## Source extract:
-- -- --
Asthma is a chronic inflammatory disease of the airways (small lung pipes) that affects about 14 to 15 million people in the U.S. Each year it results in more than 450,000 hospital admissions and about 5,000 deaths. It is a well-known fact among physicians and health care policymakers in this country that most of these deaths and admissions can be significantly reduced if current attitudes toward asthma management are improved. This change in attitude has to come from both patients and health care givers. The good news is that it won't be rocket science.
One of the recommendations of the Expert Panel Report 11, published in 1997 by the National Asthma Education and Prevention Program is patient education and active participation. This is not surprising considering the fact that in similar chronic illnesses such as diabetes and hypertension (high blood pressure), the best outcomes are seen in patients who are well informed of their conditions and play active roles in their outpatient treatments.
One of the ways we believe that patients can play active roles in their asthma management is by using a device called the peak flow meter. This is a portable device that measures one's maximum capacity to exhale air from the lungs. During use, the individual blows into the device, the exhaled air pushes a piston inside the meter up the scale. When the piston rises, it carries with it an indicator that shows a value, measured in liters per minute.
The real significance of these values rests not only in the fact that it can help doctors make important decisions about asthma treatments but when checked on a regular basis (preferably daily), it can help pick subtle changes in the airways even before the patient is aware of the symptoms of asthma. This is analogous to a diabetic patient checking their blood sugar levels at home.
It is interesting to report that a team of Canadian researchers led by Dr. Robert L. Cowie and colleagues at the University of Calgary in Alberta studied 150 asthmatic patients over a 6-month period testing whether outpatient peak flow monitoring is more effective than a symptom-based plan or no plan at all for poorly-controlled asthmatics. The conclusions from their study were striking: 55 persons in the no-plan group visited the emergency room for worsening of symptoms, 45 visits were made in the symptom based group and only 5 of 46 participants in the peak flow-based action plan required such a visit to the emergency room. It is thus clear from the study that the use of peak flow monitoring on outpatient basis can go a long way in reducing the failure of outpatient treatment on asthmatics. It is our recommendation that every asthmatic, regardless of the severity of their illness who can be taught how to use the peak flow monitor, should discuss the device with their doctor and be instructed how to use it in monitoring their asthma outpatient management.
-- -- --
## Problem set:
a – According to the asthma article, what does a peak flow meter measure?
b – Please write out the part of the asthma article starting at "One of the ways" and ending at "liters per minute.", word for word.
The data is separate material and has no connection to the asthma article.

## Data segment:
-- -- --
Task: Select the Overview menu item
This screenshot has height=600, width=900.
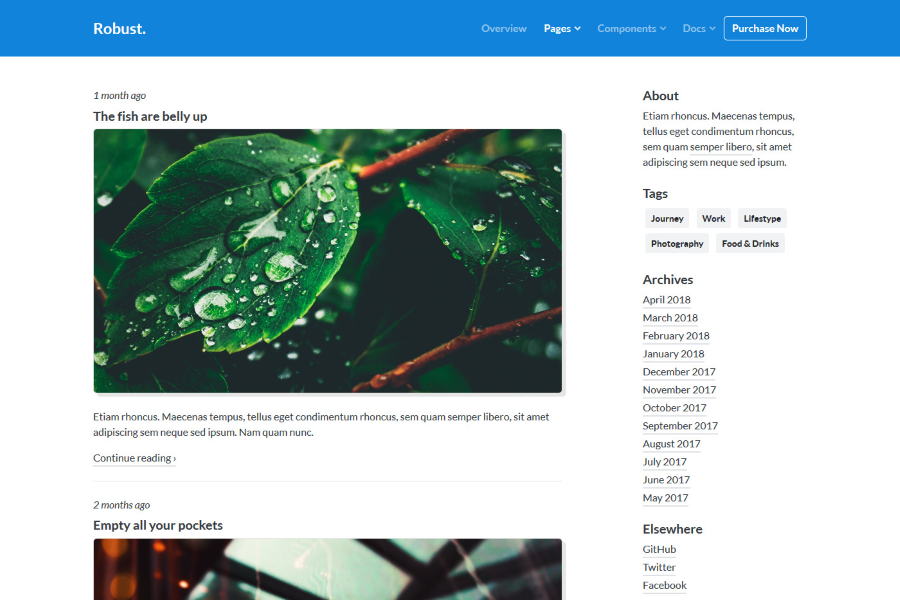Action: tap(503, 28)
-- -- --
## Responses to the exercise:
a – One's maximum capacity to exhale air from the lungs.

b –
One of the ways we believe that patients can play active roles in their asthma management is by using a device called the peak flow meter. This is a portable device that measures one's maximum capacity to exhale air from the lungs. During use, the individual blows into the device, the exhaled air pushes a piston inside the meter up the scale. When the piston rises, it carries with it an indicator that shows a value, measured in liters per minute.